Your output should consist solely of the lines from the one holding "This screenshot has" to the end of the records below, inclusive, reproduced exactly and free of pictures.

Segment Start: RECORDS FOR THIS EXERCISE

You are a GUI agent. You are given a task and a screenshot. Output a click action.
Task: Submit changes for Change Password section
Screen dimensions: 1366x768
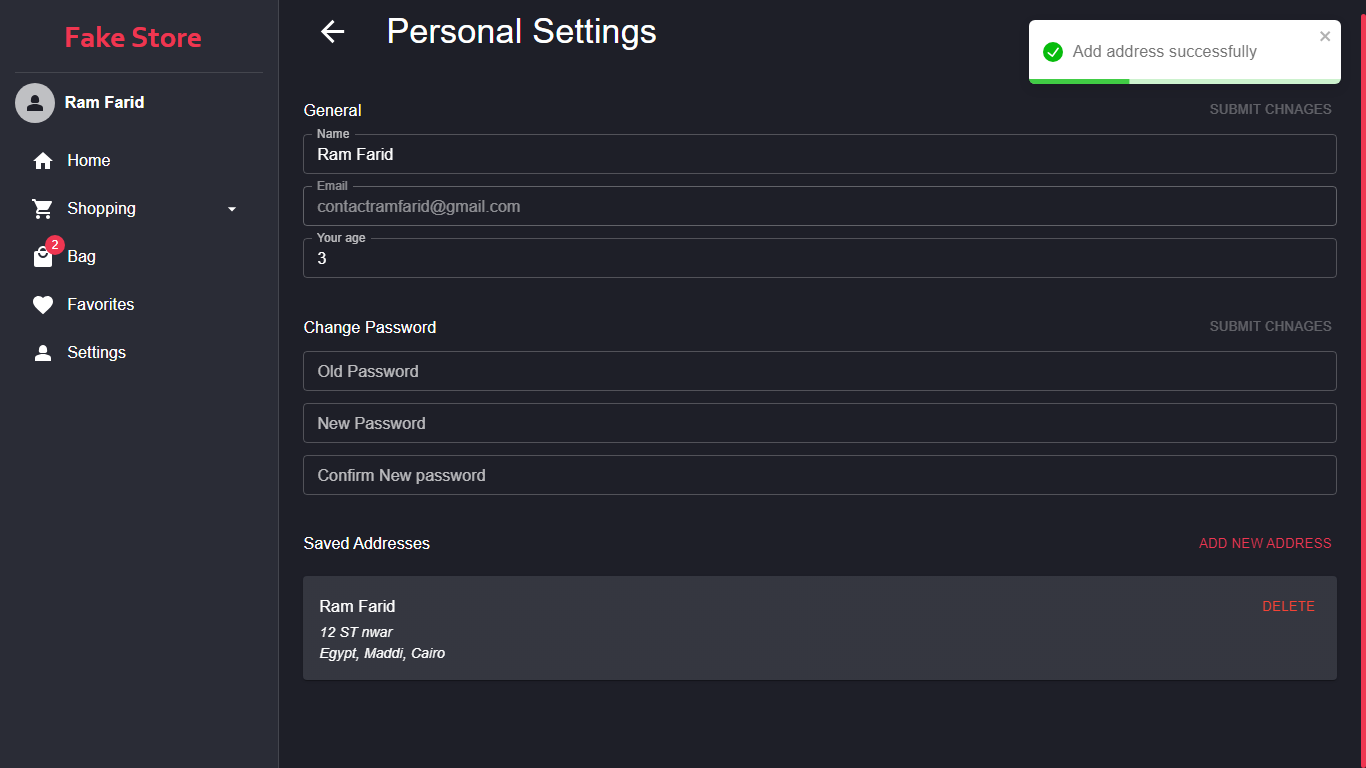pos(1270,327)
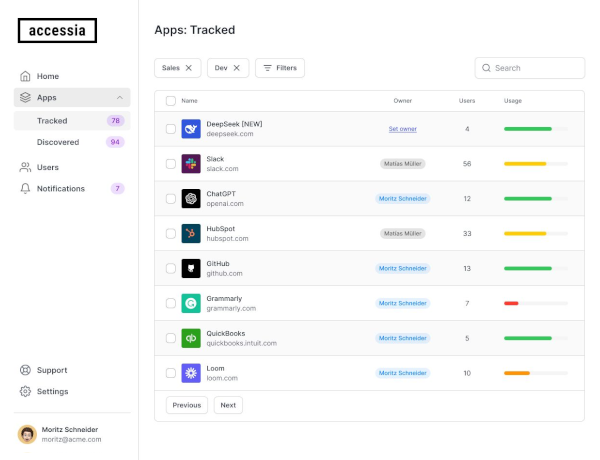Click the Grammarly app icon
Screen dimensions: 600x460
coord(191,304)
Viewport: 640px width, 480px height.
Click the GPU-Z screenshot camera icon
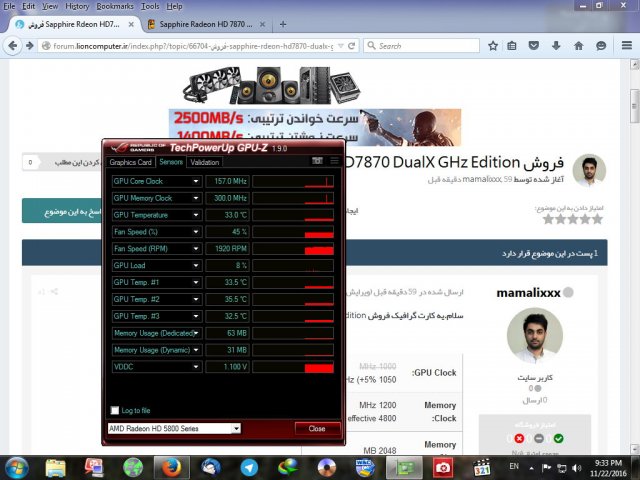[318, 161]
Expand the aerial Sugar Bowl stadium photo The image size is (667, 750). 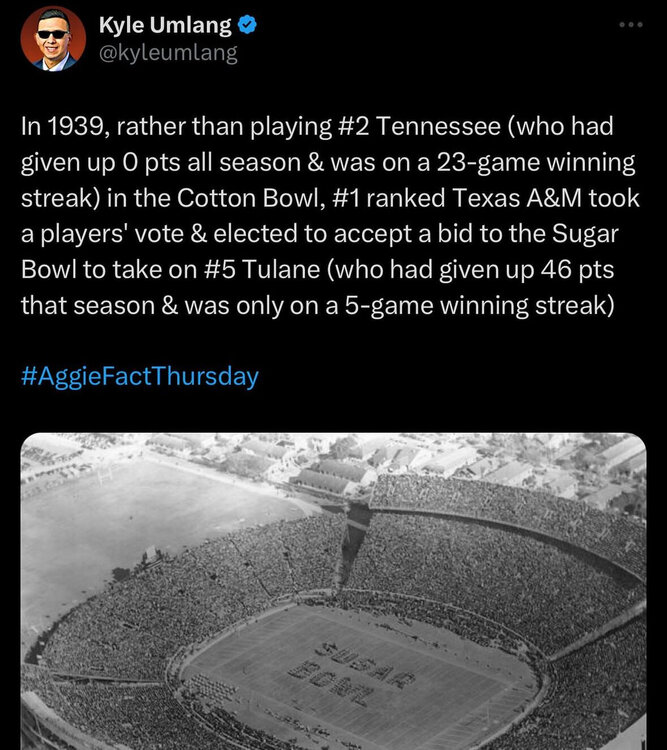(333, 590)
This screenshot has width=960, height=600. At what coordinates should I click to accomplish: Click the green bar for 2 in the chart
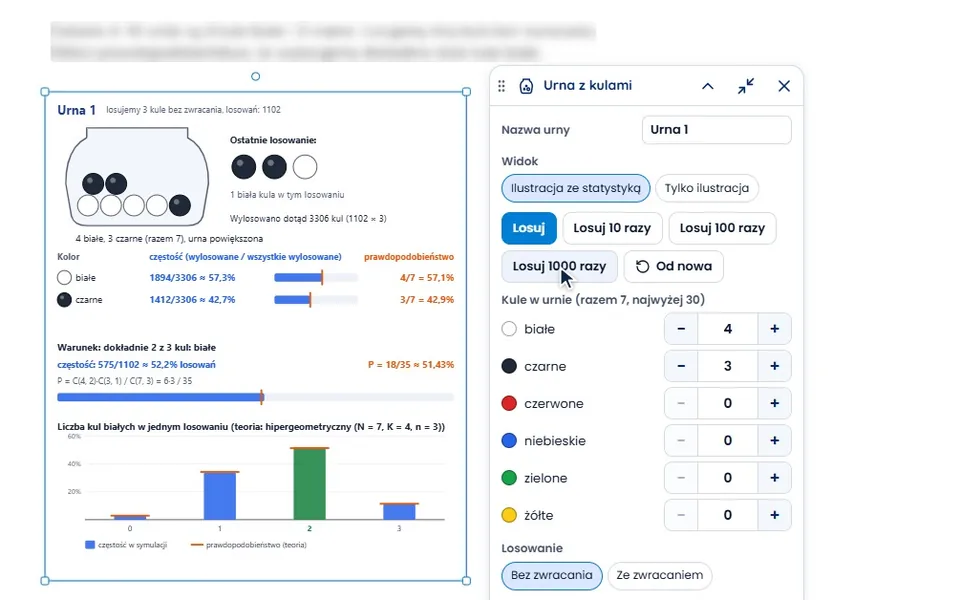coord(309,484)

Segment End: RECORDS FOR THIS EXERCISE

* _YOUR SOLUTION_:
This screenshot has width=960, height=600. At what coordinates should I click to accomplish: Click the green bar for 2 in the chart
coord(309,484)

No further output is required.